Fanno a gara ad avvicinarlo, si può dire che gli girino
attorno come api sul
miele. Poi lui è sempre molto gentile, del resto l'ho
educato io, e qualcuna a
volte scambia la sua gentilezza per interesse e si illude, e lui si
imbarazza.
Sophie, per esempio. Sia chiaro, non sono cose che mi vengano riferite
direttamente, ma dietro ai miei occhiali spessi gli occhi ci vedono
ancora
bene».
"Sophie".
Rammenta che non era riuscita a trattenersi dal
ripetere sottovoce quel nome, per ricordarselo. Si era fatta un appunto
mentale
di scoprire chi fosse questa Sophie innamorata del suo amico.
«Vuoi
dire che fra tutte quelle che gli ronzano intorno non gli interessa
nessuna? Se non ricordo male dovrebbe avere circa vent’anni,
l'età giusta per
cominciare a guardarsi in giro».
Oscar
non era riuscita a
reprimere un istantaneo moto di antipatia verso quest'ospite che d'un
tratto
trovava estremamente invadente. La distrazione durò poco
più di un attimo, poi
un pianto sommesso di singhiozzi soffocati attirò la sua
attenzione tanto da
indurla a sporgersi un pochino oltre la parete.
Marie
si era tolta gli occhiali e strofinava le lenti con una pezzuola che
doveva aver trovato a portata di mano, e che poi aveva portato al viso
ad
asciugarsi una lacrima solitaria.
«Cosa
succede amica mia? Se ho detto qualcosa che ti ha offesa, ti prego di
perdonarmi. La mia linguaccia a volte non ha freni».
Oscar
aveva osservato prima il braccio dell'ospite misterioso protendersi e
appoggiarsi sulla spalla di Nanny in un gesto protettivo, poi fu
l'intera
figura a entrare nel suo campo visivo. Era una donna più
anziana di Nanny,
minuta, il viso solcato da rughe profonde che testimoniavano una vita
di duro
lavoro, la statura ridotta dall'evidente incurvatura della schiena.
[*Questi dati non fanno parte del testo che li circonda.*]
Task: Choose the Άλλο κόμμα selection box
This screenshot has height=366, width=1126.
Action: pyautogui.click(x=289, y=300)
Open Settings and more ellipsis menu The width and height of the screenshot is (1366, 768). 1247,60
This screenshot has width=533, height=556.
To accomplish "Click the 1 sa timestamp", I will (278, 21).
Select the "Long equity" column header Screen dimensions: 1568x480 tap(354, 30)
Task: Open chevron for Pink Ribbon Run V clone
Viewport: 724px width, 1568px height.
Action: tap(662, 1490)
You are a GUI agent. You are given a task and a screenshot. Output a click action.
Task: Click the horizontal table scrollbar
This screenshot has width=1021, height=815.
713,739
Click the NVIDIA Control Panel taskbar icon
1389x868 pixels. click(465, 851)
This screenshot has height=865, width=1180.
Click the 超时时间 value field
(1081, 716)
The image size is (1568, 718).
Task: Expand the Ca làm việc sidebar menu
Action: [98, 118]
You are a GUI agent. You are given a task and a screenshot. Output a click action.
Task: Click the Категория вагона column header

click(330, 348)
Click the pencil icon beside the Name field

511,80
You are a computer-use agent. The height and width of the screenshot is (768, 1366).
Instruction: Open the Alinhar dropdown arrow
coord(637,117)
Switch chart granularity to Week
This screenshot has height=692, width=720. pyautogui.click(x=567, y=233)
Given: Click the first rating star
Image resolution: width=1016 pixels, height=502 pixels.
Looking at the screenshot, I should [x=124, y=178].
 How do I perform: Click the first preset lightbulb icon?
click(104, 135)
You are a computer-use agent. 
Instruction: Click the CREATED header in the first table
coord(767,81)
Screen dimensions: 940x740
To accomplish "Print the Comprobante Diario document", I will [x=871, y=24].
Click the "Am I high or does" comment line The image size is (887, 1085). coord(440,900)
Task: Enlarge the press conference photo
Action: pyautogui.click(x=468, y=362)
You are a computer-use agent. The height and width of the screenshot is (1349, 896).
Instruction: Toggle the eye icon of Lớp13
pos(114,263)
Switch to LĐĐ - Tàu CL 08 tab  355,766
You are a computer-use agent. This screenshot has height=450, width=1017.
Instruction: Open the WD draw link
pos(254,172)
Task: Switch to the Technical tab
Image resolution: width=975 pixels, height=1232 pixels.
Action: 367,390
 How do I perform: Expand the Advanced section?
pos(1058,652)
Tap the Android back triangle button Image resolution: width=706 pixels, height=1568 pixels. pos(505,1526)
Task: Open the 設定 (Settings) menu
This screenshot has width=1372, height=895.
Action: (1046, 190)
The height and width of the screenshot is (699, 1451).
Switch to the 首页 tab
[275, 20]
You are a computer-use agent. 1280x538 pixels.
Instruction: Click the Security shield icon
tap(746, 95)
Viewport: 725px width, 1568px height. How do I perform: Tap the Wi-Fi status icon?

La
luce
della bugia appoggiata sul tavolo rivelava un'espressione di autentico
dispiacere per il dolore dell'amica, qualunque esso fosse, e Oscar
ricorda di
essersi sentita improvvisamente in colpa per il giudizio poco
lusinghiero
azzardato poco prima.
«Ti
prego Marie, siediti e cerca di calmarti. Ora ti preparo un infuso
mentre tu raccogli le idee e mi racconti cosa ti angustia tanto. Le
buone
amiche servono a questo no? Anche quelle impiccione tornano utili
sai?».
Seguirono
minuti di silenzio, inframezzati solo dal rumore discreto di
poche stoviglie che l'anziana signora aveva trovato con la
dimestichezza di chi
nelle cucine doveva aver passato gran parte della propria vita. Infine
fu Nanny
a ritrovare la parola.
«Lui
ha ventun anni. E sono preoccupata Therése».
L'altra
era rimasta in silenzio in un tacito incitamento a proseguire.
«Come
sai, anche lui è a servizio qui a Palazzo. E' l'attendente
personale
dell'ultima figlia del Generale Jarjayes. Madamigella Oscar».
«Certo.
E' la figlia che il Generale ha scelto di crescere come un maschio.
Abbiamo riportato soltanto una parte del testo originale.